O desembargador aposentado Celso Limongi, que presidia o tribunal em 2006, afirmou que à época advogados levaram denúncias verbais contra Del Guércio. Limongi disse que iniciou uma apuração e chegou até a ouvir o desembargador. Porém, depois os advogados se recusaram a formalizar as acusações e não foi possível prosseguir na investigação, segundo o ex-presidente.
"Eu investiguei, e mais, chamei o desembargador [Del Guércio] e disse a ele que havia comentários sobre corrupção relativas a ele. Porém nenhum advogado quis prestar depoimento e aí eu não tinha a mínima prova", disse.
O desembargador aposentado Celso Limongi, que presidia o TJ em 2006, disse que foi informado sobre pedidos que teriam sido feitos pelo desembargador, começou a apurar o fato mas não achou advogados dispostos a testemunhar contra Del Guércio.
No mês passado, o advogado Clito Fornaciari Júnior relatou à atual gestão do TJ que fez uma denúncia contra Del Guércio em 2006. Naquele ano, a acusação foi feita ao então presidente da seção de direito privado do TJ, Ademir de Carvalho Benedito, segundo Fornaciari.
De acordo com o advogado, um cliente dele em um processo de inventário foi procurado por Del Guércio.
Na ocasião, o desembargador mostrou ao cliente "o voto que ia dar no caso" e disse: "Meu voto, você já viu, é aquilo mesmo, está muito bom, excelente, vou adotar, mas os outros membros da Câmara que não querem me acompanhar e pediram cento e vinte mil reais".

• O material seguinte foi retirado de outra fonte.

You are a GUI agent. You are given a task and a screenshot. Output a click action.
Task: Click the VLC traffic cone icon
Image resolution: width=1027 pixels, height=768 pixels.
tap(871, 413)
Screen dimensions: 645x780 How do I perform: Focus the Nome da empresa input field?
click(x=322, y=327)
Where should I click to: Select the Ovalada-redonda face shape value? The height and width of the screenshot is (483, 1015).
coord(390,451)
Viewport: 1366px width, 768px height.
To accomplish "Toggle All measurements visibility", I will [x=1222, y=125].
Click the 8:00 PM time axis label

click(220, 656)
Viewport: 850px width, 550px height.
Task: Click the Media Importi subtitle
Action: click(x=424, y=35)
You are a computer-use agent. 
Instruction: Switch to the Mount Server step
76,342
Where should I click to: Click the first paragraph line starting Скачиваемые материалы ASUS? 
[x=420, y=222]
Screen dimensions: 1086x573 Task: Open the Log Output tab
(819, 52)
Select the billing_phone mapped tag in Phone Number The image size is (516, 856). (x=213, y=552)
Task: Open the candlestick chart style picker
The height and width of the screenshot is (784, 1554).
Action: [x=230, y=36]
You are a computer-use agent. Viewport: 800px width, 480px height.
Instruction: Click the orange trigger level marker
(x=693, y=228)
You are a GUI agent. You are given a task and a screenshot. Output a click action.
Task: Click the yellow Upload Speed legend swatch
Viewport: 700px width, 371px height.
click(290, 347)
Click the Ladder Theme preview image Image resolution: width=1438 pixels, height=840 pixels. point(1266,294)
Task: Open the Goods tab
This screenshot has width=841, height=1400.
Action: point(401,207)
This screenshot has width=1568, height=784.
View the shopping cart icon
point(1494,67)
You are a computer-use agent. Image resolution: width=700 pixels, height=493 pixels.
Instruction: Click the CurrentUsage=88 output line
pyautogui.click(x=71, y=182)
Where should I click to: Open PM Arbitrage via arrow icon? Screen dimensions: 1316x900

Benedito confirmou à Folha que recebeu o relato verbal de Fornaciari e em seguida comunicou a denúncia ao então presidente Limongi.
Segundo Benedito, "causou estranheza" o fato de a presidência do tribunal não ter iniciado uma apuração mais aprofundada sobre o caso.
Também ouvido pela reportagem, Limongi apresentou outra versão dos fatos. Disse que não foi comunicado por Benedito sobre a denúncia, mas ficou sabendo do suposto pedido de dinheiro por outra fonte.
Limongi disse que iniciou uma apuração sobre o fato, mas não encontrou nenhum advogado disposto a testemunhar sobre o ocorrido, e por isso nenhuma medida foi adotada à época.
Indagado sobre a versão de Limongi, Benedito manteve a afirmação de que comunicou a denúncia ao ex-presidente do TJ.
SOLUÇÕES 'DESCABIDAS'
Nas investigações iniciadas no mês passado, também foi colhido o depoimento do desembargador Gilberto de Souza Moreira, que em 2006 era colega de Del Guércio na 7ª Câmara de Direito Privado. Ele afirmou na investigação que o desembargador procurava outros magistrados para propor soluções "descabidas" em casos.
À Folha, Moreira disse que os outros desembargadores que atuam na câmara ficaram sabendo das suspeitas e exigiram que ele deixasse o colegiado.
Segundo o desembargador, após a pressão dos colegas, Del Guércio tirou férias e em seguida pediu remoção para outra câmara do tribunal.
A reportagem procurou ontem Del Guércio e seu advogado, mas eles não foram localizados até a conclusão desta edição.